Friday, 8 April 2016

Read the law, judge, to see that marijuana can be a sacrament

By Noah Feldman,

A U.S. appeals court says that the federal law protecting religious liberty doesn't shield a Hawaiian church that uses cannabis in its rituals. That's pretty outrageous.

The decision's perverse logic relies on a cartoonishly rigid idea of religious obligation. And it suggests that the religious-freedom law only protects mainstream religious groups like the Catholic Church, not smaller denominations.

The case involves the Oklevueha Native American Church of Hawaii, founded by Michael Rex "Raging Bear" Mooney, who is also described as the "Medicine Custodian" of the church. The church draws on an eclectic range of Native American traditions. Its sacraments include sweat lodge ceremonies that take place at the full moon and the new moon.

Church members use drugs including cannabis in what they describe as a "communion," seeking to achieve mystical union with the divine.

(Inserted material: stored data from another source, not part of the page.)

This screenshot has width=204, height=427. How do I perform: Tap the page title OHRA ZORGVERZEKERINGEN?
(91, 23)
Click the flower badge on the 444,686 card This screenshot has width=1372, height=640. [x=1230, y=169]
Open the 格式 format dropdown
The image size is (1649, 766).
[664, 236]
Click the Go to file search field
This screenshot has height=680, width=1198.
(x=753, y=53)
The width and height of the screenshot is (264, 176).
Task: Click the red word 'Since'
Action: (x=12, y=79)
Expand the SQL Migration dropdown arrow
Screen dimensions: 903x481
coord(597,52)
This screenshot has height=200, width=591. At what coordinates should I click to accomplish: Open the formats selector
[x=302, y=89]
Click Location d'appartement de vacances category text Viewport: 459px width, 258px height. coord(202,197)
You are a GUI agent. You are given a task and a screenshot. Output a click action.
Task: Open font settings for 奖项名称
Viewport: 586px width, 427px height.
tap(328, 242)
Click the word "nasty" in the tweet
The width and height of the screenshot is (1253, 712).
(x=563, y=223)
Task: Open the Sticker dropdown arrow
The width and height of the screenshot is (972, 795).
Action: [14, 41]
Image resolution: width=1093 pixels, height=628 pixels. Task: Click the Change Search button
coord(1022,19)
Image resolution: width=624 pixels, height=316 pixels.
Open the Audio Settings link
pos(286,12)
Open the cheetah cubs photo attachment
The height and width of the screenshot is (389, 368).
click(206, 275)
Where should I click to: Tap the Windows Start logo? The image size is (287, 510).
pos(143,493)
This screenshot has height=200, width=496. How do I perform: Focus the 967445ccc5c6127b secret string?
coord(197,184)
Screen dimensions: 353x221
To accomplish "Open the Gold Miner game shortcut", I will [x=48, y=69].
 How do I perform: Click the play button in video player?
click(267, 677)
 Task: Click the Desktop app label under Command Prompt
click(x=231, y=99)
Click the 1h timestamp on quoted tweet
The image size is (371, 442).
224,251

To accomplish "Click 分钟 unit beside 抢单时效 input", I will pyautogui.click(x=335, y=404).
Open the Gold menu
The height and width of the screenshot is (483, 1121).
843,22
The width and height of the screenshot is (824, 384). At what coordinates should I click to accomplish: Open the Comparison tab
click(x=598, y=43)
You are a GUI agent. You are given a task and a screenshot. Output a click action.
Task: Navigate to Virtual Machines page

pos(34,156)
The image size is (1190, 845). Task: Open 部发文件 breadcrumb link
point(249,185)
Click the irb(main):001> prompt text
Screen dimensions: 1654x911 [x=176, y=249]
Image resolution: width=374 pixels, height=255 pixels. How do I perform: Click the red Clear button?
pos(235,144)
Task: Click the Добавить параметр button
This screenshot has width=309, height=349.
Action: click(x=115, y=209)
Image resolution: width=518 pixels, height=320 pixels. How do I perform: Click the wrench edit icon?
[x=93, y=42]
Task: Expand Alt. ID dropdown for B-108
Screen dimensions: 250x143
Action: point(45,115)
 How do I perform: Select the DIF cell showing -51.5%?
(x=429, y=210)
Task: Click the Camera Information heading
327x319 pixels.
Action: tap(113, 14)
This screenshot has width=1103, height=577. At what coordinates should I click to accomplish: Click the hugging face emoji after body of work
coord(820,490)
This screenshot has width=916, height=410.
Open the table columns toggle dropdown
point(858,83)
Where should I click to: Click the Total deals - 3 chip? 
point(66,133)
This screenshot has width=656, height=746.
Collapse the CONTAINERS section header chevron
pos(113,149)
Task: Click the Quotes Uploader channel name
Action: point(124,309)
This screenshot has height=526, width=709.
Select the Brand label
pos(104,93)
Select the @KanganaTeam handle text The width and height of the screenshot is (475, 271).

In a manifestation of its openness to the full range of Native American tradition, the church says it "honors and embraces all entheogenic naturally occurring substances, including Ayahuasca, Cannabis (aka Rosa Maria and Santa Rosa), Iboga, Kava, Psilocybin, San Pedro, Soma, Teonanacatyl, Tsi-Ahga, and many others.

The U.S. Court of Appeals for the Ninth Circuit said on Wednesday that it was "skeptical" that the church's cannabis use amounts to an exercise of religion. Although the court chose not to decide that issue, its expression of skepticism signaled a bad result to come.

One of the great dangers of the Religious Freedom Restoration Act, passed in 1993, is that courts will treat the claims of popular religions as automatically plausible while denigrating those of statistically peripheral faiths. So doubting Oklevueha's religious nature was bad enough. But the appeals court's main point was even worse.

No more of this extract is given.